▸ **WHAT YOU HAVE TO DO**:
Please report each line of the data below that contains "agent".

TASK INPUTS Start Marker

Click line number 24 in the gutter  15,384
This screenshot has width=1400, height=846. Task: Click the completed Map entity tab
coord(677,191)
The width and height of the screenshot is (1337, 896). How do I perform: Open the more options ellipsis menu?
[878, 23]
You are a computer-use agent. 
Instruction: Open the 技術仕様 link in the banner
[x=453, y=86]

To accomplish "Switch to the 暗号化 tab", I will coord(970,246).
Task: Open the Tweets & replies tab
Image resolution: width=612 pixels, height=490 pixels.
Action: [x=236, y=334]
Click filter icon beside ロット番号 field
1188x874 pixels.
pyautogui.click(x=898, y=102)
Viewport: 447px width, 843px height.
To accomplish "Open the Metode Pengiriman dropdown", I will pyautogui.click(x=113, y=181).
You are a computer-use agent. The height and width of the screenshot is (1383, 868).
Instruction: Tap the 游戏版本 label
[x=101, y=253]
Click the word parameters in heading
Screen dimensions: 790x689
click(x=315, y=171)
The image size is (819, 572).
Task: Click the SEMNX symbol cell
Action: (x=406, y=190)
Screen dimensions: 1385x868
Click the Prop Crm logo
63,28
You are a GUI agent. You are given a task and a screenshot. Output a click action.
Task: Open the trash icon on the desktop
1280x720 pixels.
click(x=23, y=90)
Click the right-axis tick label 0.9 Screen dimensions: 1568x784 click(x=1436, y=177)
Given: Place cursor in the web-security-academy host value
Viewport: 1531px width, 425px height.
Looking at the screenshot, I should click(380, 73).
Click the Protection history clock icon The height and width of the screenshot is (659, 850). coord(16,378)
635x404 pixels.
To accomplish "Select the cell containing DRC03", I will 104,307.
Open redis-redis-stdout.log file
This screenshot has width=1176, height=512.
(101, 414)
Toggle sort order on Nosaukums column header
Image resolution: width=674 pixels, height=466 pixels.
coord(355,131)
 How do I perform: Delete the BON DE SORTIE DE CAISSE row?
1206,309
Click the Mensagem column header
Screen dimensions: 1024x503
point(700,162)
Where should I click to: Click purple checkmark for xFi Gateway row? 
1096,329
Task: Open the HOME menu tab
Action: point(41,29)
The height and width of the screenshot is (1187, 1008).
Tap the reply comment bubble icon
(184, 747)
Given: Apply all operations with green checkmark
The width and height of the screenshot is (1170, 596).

TASK INPUTS End Marker

▸ **WORKED SOLUTION**:
You are a computer-use agent. 
You are a computer-use agent. The height and width of the screenshot is (1383, 868).
You are a GUI agent. You are given a task and a screenshot. Output a click action.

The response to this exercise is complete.